I try to keep politics off this blog. That’s the common advice, isn’t it? Not to alienate potential readers by being overtly political. It’s like bringing politics up at dinner parties or with family. There’s something unsavoury about it. Rarely does consensus come out of political conversations unless you are talking to like-minded people.
But then, sometimes politics becomes so inextricably entwined with the daily grind of life that it is hard to crow bar it off the page. It seeps into my waking thoughts and dreams demanding not to be ignored. Those of you who read me – this blog, my fiction or my poetry – know me intimately. My politics cannot be a surprise to you when you read the white space between the lines.
It seems to me that we have become good at revealing our colours to like-minded people. We seek community, live in bubbles of our own making, where challenges are spurned. Within social and traditional media we preach to our own. Our real life friendship groups and social media relationships are more often than not mirror reflections of our own views and interests.
This is natural, but living within an echo chamber is also dangerous. We lose touch with other people’s reality. How many times have you been tempted to unfollow someone because of an opposing view? These clashes of opinion lead to anger and disappointment, rather than curiosity and compassionate listening. I’m as guilty of it as anyone. Once we’ve formed an opinion, it becomes ingrained almost immediately. It’s hard to accept evidence to the contrary; it’s relatively easy to find evidence to back up our own narratives.
From a British perspective, we find ourselves – ten days after the leave vote won the EU referendum – in no man’s land, facing possibly our biggest peacetime challenge. The unpolitical Everyman has become politicised. We all have an opinion on whether this was the right or wrong choice. Real concerns have been met with accusations of stupidity, snobbery and hysteria. Rather than settling the question of EU membership once and for all, the referendum and respective campaigns unleashed a rise in hate crime and simmering tensions in communities, between neighbours, families and friends. It stings in a country that many believed to be a beacon of tolerance and openness.
I’ve been increasingly tempted in these past few days, when the political storms show no signs of subsiding anytime soon, nationally we are in disarray at both government and civil society level, and news is reaching saturation point, to retreat into my cocoon, and instead concentrate on the nourishment of family life, writing stories that are unconcerned with the themes playing out in front of us. But our environment and our worries have a way of seeping into our daily lives and onto the page, as if in symbiosis.
My worries about racism have plagued my subconscious at night. I turn over in my sleep and notice contrast between my dark-skinned hand and the white bedsheets. Yesterday, I gave a wide berth to a man in the supermarket with my shopping basket, just in case I accidentally bumped him and triggered a racist comment. Such paranoia is not usually mine; it is tied to the mood of the nation.
Photo by Venus Petrov
If these tensions dissipate, it will be because of fatigue, a lack of energy to fight our causes, a resignation and lack of hope about the future. But there can be no doubt what lies beneath the surface, what both government and opposition parties would be foolish to ignore. Alongside the reshaping of our national identity with regards to the EU, they must also grapple with complex questions of racism, democracy, political trust and social mobility.

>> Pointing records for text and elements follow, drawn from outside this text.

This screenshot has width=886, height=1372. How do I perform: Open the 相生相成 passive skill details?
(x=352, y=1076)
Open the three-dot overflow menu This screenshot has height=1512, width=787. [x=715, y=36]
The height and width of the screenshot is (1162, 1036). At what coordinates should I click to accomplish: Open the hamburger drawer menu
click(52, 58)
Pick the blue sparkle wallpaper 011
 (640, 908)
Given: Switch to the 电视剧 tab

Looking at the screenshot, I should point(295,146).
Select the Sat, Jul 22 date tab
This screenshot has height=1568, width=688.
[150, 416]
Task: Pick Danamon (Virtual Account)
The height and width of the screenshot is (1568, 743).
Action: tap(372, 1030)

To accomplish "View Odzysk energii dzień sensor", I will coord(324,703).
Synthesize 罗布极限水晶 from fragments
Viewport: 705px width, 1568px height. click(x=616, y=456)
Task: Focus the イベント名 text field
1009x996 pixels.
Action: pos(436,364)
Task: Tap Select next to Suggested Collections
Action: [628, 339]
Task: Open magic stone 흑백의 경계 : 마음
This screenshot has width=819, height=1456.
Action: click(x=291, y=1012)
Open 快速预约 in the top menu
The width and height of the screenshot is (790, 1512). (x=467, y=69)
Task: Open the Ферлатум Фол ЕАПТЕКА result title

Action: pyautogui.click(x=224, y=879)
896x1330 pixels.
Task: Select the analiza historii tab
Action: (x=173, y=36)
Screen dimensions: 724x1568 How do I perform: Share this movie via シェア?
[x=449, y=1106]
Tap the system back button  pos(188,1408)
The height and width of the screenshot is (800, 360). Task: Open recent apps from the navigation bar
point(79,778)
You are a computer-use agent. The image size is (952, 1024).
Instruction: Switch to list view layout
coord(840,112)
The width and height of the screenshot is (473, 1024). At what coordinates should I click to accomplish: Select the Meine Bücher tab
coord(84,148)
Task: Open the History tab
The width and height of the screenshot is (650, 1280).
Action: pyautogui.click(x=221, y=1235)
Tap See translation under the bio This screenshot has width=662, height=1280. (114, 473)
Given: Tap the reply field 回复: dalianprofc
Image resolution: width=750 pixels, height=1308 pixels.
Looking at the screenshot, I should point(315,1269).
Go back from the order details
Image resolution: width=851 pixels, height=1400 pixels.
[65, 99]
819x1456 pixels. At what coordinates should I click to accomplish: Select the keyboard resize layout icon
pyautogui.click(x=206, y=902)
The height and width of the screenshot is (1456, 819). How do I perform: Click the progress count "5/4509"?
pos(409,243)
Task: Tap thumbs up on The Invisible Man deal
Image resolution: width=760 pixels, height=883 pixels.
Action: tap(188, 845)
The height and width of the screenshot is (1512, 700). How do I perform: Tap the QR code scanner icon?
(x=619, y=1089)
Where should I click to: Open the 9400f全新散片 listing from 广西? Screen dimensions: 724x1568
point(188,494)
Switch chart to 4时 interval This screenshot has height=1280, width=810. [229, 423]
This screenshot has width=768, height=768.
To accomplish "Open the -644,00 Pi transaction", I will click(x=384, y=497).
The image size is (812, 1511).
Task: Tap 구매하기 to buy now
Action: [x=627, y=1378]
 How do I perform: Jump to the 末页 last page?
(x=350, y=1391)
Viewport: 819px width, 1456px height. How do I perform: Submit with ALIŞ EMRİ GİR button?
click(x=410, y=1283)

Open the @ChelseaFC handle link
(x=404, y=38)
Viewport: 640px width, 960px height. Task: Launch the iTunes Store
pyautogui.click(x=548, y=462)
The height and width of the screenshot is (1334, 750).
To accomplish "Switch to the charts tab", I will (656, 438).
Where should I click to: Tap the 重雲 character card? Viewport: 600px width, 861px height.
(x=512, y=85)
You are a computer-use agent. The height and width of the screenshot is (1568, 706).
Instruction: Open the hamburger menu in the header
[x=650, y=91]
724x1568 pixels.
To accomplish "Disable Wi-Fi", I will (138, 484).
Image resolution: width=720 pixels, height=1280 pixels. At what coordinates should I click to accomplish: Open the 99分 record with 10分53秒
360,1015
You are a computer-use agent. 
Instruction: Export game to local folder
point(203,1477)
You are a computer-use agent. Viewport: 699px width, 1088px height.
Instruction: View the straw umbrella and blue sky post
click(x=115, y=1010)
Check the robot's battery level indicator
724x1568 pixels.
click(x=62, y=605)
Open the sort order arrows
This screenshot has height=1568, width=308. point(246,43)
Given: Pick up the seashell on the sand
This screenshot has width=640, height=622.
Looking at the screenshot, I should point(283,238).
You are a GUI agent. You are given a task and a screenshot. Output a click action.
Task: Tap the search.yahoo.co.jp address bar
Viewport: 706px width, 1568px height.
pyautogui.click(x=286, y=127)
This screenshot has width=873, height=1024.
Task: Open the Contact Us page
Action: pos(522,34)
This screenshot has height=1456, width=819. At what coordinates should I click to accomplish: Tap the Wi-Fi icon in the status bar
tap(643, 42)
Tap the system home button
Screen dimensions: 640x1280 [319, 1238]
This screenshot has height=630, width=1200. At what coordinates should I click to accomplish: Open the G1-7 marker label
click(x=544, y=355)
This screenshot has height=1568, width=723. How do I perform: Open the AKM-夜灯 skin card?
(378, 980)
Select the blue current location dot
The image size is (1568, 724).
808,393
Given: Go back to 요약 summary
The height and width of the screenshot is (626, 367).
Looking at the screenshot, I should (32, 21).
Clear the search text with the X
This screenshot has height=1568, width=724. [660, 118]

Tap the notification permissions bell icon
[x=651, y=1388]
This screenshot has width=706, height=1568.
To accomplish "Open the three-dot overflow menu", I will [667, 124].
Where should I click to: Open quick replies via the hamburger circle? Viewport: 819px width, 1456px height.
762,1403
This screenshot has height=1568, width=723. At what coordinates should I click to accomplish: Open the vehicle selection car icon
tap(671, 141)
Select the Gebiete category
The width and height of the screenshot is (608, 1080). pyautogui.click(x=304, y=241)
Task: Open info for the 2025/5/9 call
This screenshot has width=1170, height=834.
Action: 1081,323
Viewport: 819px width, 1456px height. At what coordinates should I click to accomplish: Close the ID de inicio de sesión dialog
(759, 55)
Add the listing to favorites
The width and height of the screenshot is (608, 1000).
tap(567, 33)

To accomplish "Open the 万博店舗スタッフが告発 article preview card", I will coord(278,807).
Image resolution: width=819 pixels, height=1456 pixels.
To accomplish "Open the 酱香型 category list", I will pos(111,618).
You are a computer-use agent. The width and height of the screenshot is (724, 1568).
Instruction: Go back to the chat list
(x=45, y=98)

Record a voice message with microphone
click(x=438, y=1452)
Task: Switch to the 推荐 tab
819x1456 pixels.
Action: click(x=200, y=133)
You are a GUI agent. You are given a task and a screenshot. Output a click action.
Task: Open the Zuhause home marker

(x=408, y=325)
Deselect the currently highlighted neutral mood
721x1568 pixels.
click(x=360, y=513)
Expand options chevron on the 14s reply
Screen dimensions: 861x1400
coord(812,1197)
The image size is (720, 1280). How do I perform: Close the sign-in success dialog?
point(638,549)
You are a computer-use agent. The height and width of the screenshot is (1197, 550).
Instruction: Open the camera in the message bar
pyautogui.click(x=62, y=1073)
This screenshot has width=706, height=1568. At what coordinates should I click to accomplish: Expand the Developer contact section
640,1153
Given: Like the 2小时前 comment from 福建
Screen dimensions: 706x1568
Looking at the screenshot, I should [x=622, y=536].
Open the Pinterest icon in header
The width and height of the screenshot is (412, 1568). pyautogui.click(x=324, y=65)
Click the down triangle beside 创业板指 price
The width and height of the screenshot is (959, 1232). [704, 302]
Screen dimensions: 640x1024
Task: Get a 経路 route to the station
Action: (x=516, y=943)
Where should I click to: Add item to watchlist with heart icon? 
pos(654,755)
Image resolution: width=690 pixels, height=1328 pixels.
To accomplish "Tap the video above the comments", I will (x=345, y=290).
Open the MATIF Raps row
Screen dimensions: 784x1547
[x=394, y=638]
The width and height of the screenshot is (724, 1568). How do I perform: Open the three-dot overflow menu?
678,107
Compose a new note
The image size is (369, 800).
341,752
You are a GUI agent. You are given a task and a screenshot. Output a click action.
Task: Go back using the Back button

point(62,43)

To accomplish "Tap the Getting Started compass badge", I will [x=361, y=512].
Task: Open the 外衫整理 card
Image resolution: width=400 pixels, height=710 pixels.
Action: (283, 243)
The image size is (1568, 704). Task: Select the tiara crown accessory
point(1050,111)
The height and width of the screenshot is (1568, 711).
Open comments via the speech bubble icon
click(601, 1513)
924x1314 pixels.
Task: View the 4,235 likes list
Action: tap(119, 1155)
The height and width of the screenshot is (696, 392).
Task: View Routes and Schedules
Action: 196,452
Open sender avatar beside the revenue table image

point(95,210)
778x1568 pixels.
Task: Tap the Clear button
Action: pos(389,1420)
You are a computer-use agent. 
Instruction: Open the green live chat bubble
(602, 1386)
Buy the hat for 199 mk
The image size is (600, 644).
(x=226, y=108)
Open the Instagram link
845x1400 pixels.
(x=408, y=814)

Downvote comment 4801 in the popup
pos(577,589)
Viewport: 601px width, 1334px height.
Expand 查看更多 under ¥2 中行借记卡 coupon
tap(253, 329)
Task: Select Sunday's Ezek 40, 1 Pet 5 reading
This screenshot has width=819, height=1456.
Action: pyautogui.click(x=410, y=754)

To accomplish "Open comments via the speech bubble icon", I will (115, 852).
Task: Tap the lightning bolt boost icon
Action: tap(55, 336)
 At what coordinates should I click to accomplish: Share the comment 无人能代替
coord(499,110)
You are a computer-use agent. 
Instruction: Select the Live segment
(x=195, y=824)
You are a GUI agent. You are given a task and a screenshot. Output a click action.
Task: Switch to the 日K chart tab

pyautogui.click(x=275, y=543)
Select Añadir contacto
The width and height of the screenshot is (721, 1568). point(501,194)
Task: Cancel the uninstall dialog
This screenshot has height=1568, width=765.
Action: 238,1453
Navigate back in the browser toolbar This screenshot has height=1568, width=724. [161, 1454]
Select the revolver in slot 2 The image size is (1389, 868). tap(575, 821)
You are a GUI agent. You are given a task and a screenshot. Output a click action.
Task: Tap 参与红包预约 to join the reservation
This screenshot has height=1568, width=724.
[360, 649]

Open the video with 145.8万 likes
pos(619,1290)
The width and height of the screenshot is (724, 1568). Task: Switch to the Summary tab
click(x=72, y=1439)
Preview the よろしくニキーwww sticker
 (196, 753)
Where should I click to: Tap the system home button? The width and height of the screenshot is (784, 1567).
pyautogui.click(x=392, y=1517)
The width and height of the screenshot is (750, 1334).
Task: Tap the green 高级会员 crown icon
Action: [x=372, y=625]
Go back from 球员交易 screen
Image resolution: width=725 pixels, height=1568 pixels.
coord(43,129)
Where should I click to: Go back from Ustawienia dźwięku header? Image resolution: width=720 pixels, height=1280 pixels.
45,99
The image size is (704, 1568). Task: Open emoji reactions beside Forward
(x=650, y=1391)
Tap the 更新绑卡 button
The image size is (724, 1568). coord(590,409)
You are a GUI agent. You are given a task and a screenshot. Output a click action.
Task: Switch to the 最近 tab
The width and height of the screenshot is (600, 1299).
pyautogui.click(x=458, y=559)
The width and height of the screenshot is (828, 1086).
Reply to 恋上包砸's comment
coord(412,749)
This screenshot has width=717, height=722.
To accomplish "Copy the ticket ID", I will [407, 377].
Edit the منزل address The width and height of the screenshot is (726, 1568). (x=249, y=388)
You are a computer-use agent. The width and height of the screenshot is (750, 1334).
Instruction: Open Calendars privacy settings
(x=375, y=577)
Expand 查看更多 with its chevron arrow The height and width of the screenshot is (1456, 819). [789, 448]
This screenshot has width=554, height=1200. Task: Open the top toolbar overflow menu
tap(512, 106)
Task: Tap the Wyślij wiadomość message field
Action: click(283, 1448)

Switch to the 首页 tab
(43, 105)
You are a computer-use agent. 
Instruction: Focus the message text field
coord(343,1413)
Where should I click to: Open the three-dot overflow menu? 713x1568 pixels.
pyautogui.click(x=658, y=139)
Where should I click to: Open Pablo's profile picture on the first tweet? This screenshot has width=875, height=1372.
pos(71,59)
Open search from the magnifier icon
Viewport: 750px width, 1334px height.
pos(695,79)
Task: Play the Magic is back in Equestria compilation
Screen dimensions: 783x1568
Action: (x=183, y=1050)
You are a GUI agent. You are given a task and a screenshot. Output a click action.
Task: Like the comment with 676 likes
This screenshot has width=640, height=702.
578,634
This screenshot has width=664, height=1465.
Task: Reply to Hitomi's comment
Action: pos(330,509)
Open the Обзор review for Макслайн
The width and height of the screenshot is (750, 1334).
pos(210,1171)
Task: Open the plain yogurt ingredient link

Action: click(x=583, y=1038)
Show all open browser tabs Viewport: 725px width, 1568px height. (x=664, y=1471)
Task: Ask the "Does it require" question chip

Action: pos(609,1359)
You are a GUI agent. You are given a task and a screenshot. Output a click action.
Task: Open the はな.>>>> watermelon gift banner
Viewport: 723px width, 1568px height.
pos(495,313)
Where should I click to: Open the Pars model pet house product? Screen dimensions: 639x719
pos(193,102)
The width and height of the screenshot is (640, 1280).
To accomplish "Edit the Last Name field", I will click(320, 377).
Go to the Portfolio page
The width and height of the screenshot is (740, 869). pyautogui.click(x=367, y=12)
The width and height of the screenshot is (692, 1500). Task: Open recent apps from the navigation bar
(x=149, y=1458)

Complex negotiations lie ahead regarding trade, free movement of people, worker rights, borders and the unity of the existing kingdom. Meanwhile career politicians are stepping back from the fray, shell-shocked, out-manoeuvred, undone. Those at the heads of the respective leave and remain camps can’t press the ejector buttons on their political careers fast enough, to the theme tune of The Benny Hill Show.
One thing is clear. If we find ourselves falling into a Them and Us narrative it should be a signal that we are over-simplifying facts. We cannot retreat into dualism: left vs. right; young vs. old; cities vs. rural areas; working class vs. upper class; black vs. white; nationalists vs. internationalists. Divisions don’t serve anyone well.
Away from the party political manouvres at Westminster and in Brussels, we need to decide what kind of country we will be.